A Russian engineer whose elegant mathematical method became a hidden cornerstone for solving our most complex physical equations.
Boris Galerkin was a man who built bridges in both steel and theory. Trained as a structural engineer in Tsarist Russia, his practical work on factories and dams led him to confront the limitations of existing mathematical tools for elasticity and plate theory. During a stint in prison for revolutionary activities, he reportedly developed his seminal idea. The Galerkin method, published in 1915, provided a brilliantly simple yet powerful way to approximate solutions to differential equations that govern phenomena from heat flow to stress in a skyscraper's frame. While his name is not widely known outside engineering and mathematics, his technique became the bedrock of the finite element method, the computational engine behind virtually all modern computer-aided design, from aircraft to medical implants.
1860–1882
Born during or after the Civil War, they built industrial America — the railroads, the steel mills, the first skyscrapers. An era of massive wealth, massive inequality, and the belief that the future belonged to whoever could build it fastest.

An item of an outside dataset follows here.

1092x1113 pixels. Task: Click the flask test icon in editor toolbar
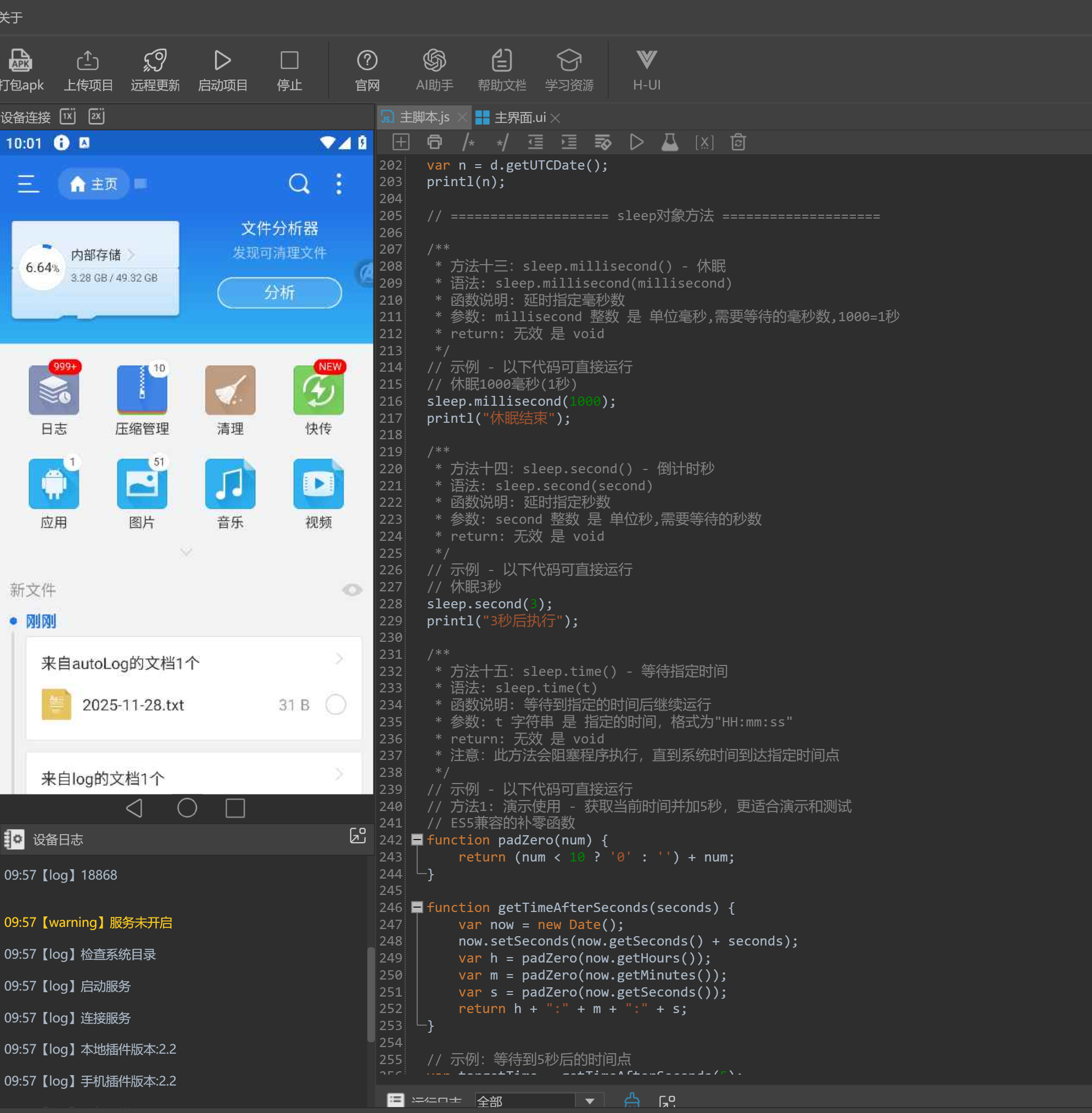(x=670, y=142)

Boris was born in 1871, placing them squarely in The Gilded Age. The events that shaped this generation — world wars, depression, and rapid industrialization — shaped the world they entered and the choices available to them.
The biggest hits of 1871
The world at every milestone
Eiffel Tower opens in Paris
Queen Victoria dies, ending the Victorian era
Triangle Shirtwaist Factory fire kills 146 in New York
First commercial radio broadcasts
The Empire State Building opens as the world's tallest
Pearl Harbor attack brings the US into WWII
WWII ends; atomic bombs dropped on Hiroshima and Nagasaki
He was imprisoned for anti-tsarist activities in 1907, and tradition holds he began developing his famous method while in jail.
Before his academic fame, he worked as an engineer designing and constructing factories and municipal buildings.
A crater on the far side of the Moon is named in his honor.
“Approximate the solution so the error is orthogonal to the chosen functions.”